Referring to fig. 5, an embodiment of an audio rendering method provided by the present application includes:
step 501, obtaining a BRIR signal to be rendered, wherein the altitude angle corresponding to the BRIR signal to be rendered is 0 degree.
Step 502, obtaining an HRTF spectrum corresponding to the target altitude angle.
Step 503, correcting the BRIR signal to be rendered according to the HRTF spectrum corresponding to the target elevation angle, so as to obtain the BRIR signal of the target elevation angle.
Optionally, step 503 specifically includes: determining a correction coefficient according to the frequency spectrum of the first HRTF signal and the frequency spectrum of the second HRTF signal; and correcting the BRIR signal to be rendered according to the correction coefficient.
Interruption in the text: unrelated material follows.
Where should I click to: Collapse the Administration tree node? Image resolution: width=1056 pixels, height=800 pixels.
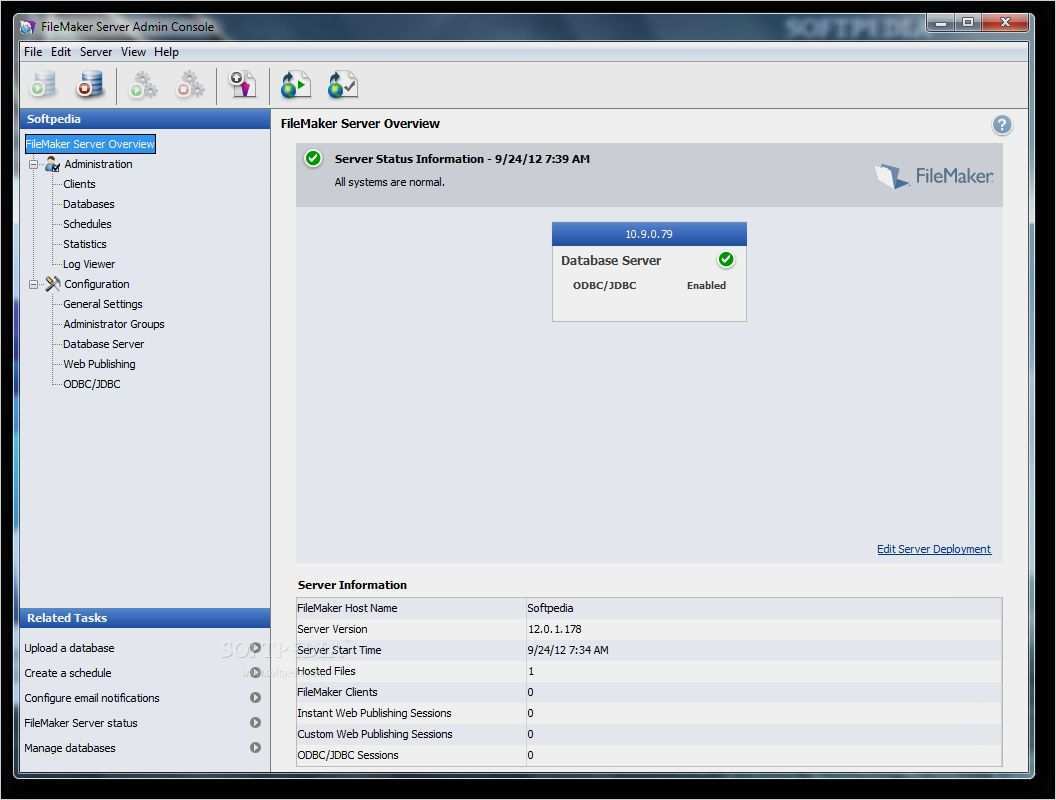tap(34, 164)
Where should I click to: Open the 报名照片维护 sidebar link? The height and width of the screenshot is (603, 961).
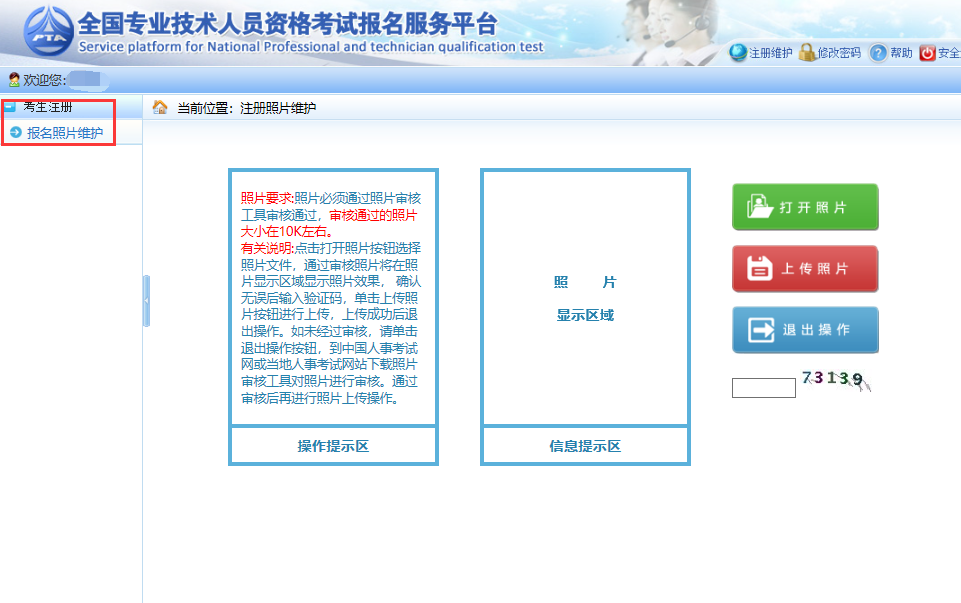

Specifically, the first HRTF signal and the second HRTF signal have the same azimuth angle but different elevation angles, and the difference between the elevation angles of the two signals is the target elevation angle. The correction coefficients are determined from the frequency spectrum of the first HRTF signal and the frequency spectrum of the second HRTF signal.
The correction coefficient may be a vector of a set of coefficients, with one corresponding coefficient for each frequency domain signal point. The correction coefficient with frequency f is denoted as H (f). The modified frequency domain signal, the modification function and the frequency domain signal corresponding to the BRIR signal to be rendered can be referred to the corresponding descriptions in the previous embodiment.
In this embodiment, a correction coefficient may be determined according to the HRTF spectrum corresponding to the target elevation angle, and the frequency domain signal corresponding to the BRIR signal to be rendered is processed using the correction coefficient, so that the obtained corrected frequency domain signal corresponds to the target elevation angle. Thereby providing another method of acquiring a stereo BRIR signal.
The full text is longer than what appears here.